Ed è proprio per questo che a volte vorremmo che “la casa” non fosse mai finita, e così rimandiamo a domani quello che potremmo fare oggi, illudendoci in tal modo di poter in tal modo allungare la nostra vita (“metti tempo e camperai” recita un vecchio detto al quale si fa spesso ricorso in Sicilia, anche se in ambiti meno filosofici), salvo poi renderci conto che a furia di non fare e di rimandare il tempo a disposizione per fare diminuisce sempre di più.

Ed ecco che allora, nonostante la consapevolezza che il compimento di un’azione esaurisce la possibilità di una seconda volta (le condizioni del “prima” sono inevitabilmente diverse da quelle del “dopo”, tutto scorre), nonostante che “fare” voglia dire “non poter fare più”, la voglia di godere (anche solo per un attimo) del piacere dato dal compimento di un’azione, di vivere, prevale a volte sul dolore che pure sappiamo verrà dopo.

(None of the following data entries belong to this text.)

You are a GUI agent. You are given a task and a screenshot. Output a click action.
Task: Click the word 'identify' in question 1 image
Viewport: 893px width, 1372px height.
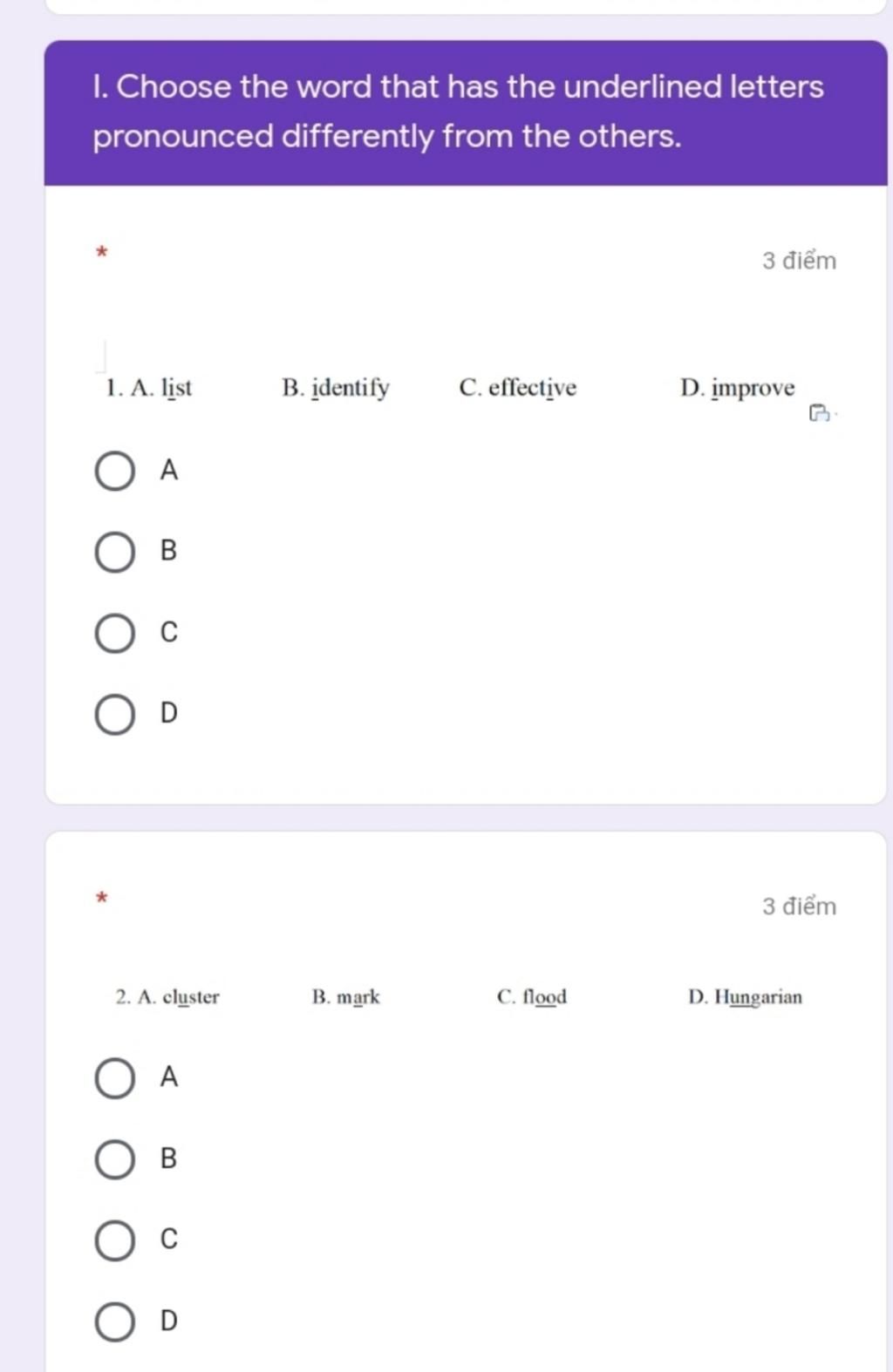(351, 388)
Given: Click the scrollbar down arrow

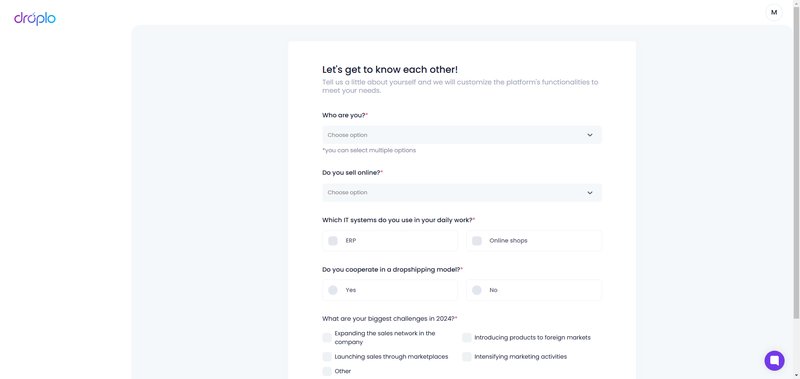Looking at the screenshot, I should tap(796, 375).
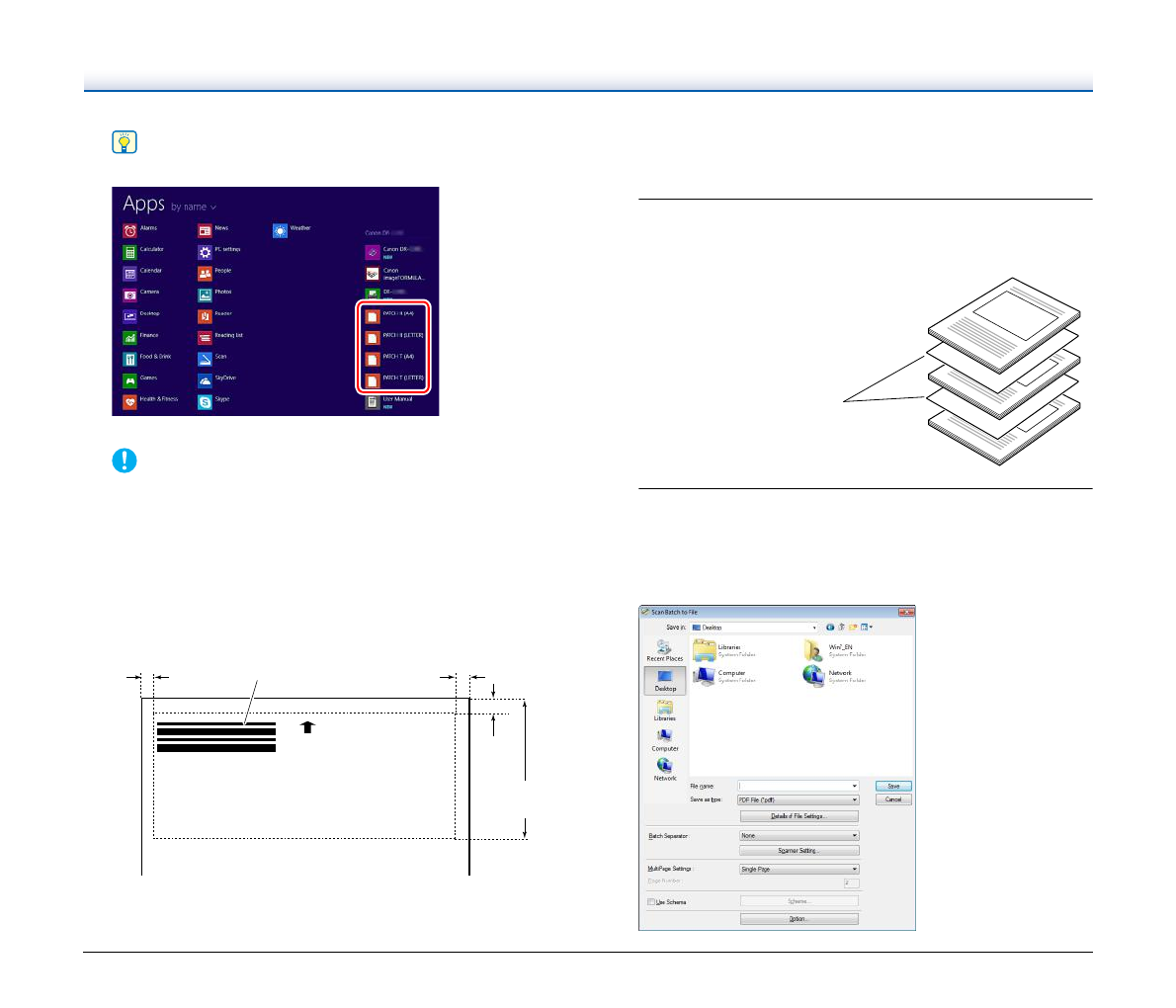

Mi vengono in mente le parole di una bellissima poesia di Eduardo De Filippo (“E allora bevo…”) : Dint’ ‘a butteglia/n’atu rito ‘e vino/è rimasto…/Embè/che fa/m’ ‘o guardo?/M’ ‘o tengo mente/e dico:/<<Me l’astipo/e dimane m’ ‘o bevo?>> Dimane nun esiste./E ‘o juorno primma,/siccome se n’è gghiuto,/manco esiste./Esiste sulamente/stu mumento/’e chistu rito ‘e vino int’ ‘a butteglia./E che ffaccio,/m’ ‘o pperdo?/Che ne parlammo a ffà!/Si m’ ‘o perdesse/manc’ ‘a butteglia me perdunarrìa./E allora bevo…/E chistu surz’ ‘e vino/vence ‘a partita cu l’eternità!